Anne Hathaway at the 81st Academy Awards
Image via Wikipedia

She’s kept her public image pretty clean so far, but now Anne Hathaway is going to get dirty – Gotham City dirty, that is.

Except for a romance with an Italian real-estate developer who was charged with  fleecing investors out of millions , Hathaway has always kept the public’s attention focussed on her acting, not her life.

Her acting will definitely be in the spotlight soon.

Comic book fans are territorial when it comes to the portrayal of their favorite characters, even villains. Michelle Pfeiffer was an acceptable Selina Kyle in Batman Returns, but Halle Berry was given a Razzie award for her 2005 portrayal that appeared to drown the hopes for a Catwoman franchise once and for all.

Now, thanks to the phenomenal success of Christopher Nolan’s Batman series, Catwoman will return to tease Christian Bale when The Dark Knight Rises in 2012.

She’ll be joined by Brit actor Tom Hardy who’ll be portraying one of Batman’s most formidable and complex foes, Bane.

Arguably Hardy’s role will draw the most attention, as Bane has appeared before in the abomination that was 1997′s Batman and Robin, in which the character was portrayed as a hulking thug barely capable of stringing two words together.   

Critics and fans were not impressed.

As for Hathaway, she does have one strong voice in her corner. Julie Newmar, considered by many to be the greatest Catwoman of them all, tells The Los Angeles Times All The Rage blog that she approves of her latest successor. “She’s going to be marvelous,” says Newmar.

Julie Newmar as Catwoman

Image by Chris D 2006 via Flickr

Nolan, Hathaway and Hardy have a chance to do right by these great characters, a sentiment they’ll be hearing in the near future if they head to the convention circuit to plug the upcoming film. Comic conventions, especially the San Diego Comic-Con International, can make or break a film’s chances of generating a positive buzz before hitting the multiplexes.
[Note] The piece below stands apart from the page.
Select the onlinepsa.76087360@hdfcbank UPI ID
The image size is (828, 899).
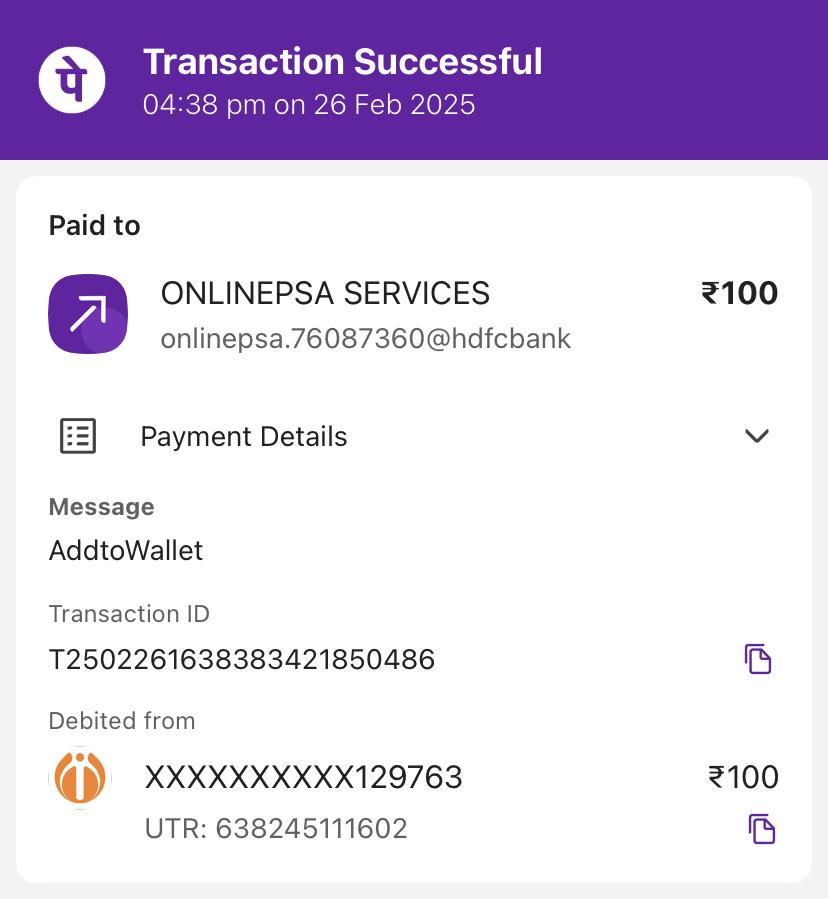[366, 339]
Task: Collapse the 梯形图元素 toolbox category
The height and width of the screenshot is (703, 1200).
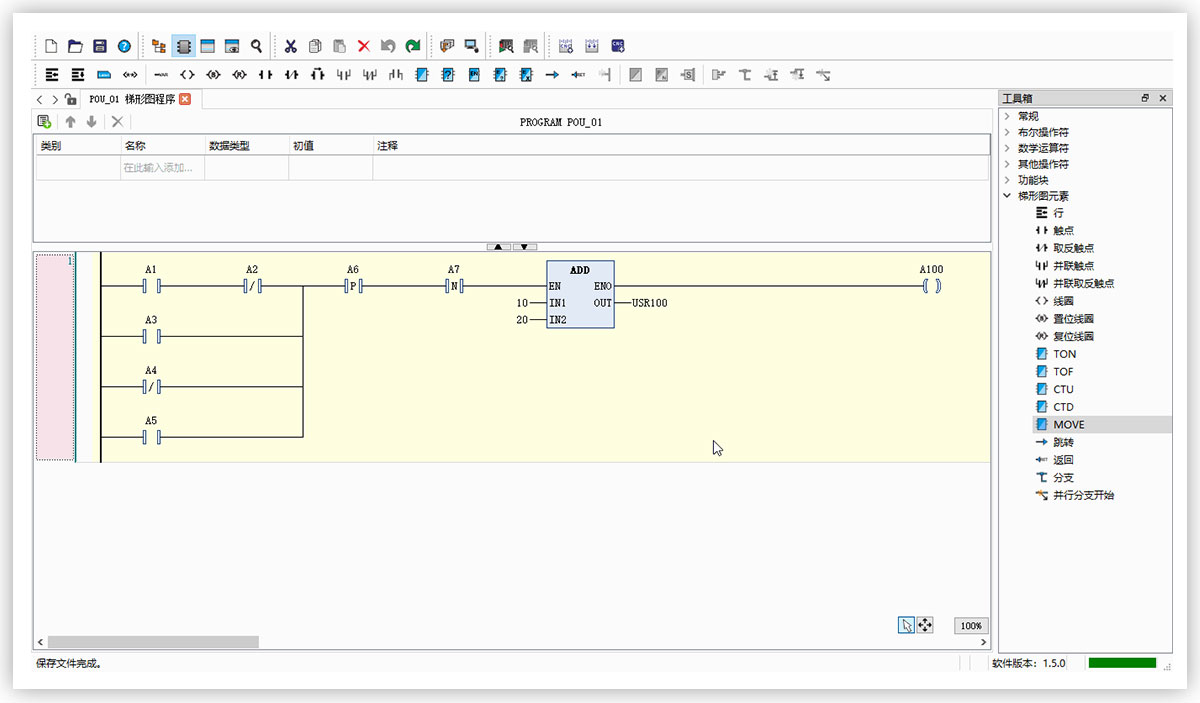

I know Anne Hathaway has worked for Disney and is used to crowds, but if she hasn’t hit Comic-Con before, then she’s seen nothing yet. With massive crowds exceeding 125,000 over four days, the event is so popular that 4-day passes with access to Preview night for the 2011 Convention sold out two hours before the 2010 convention closed.

Even with a cat’s nine lives, Halle Berry wouldn’t make it out alive.

Halle Berry as Catwoman in the 2004 film.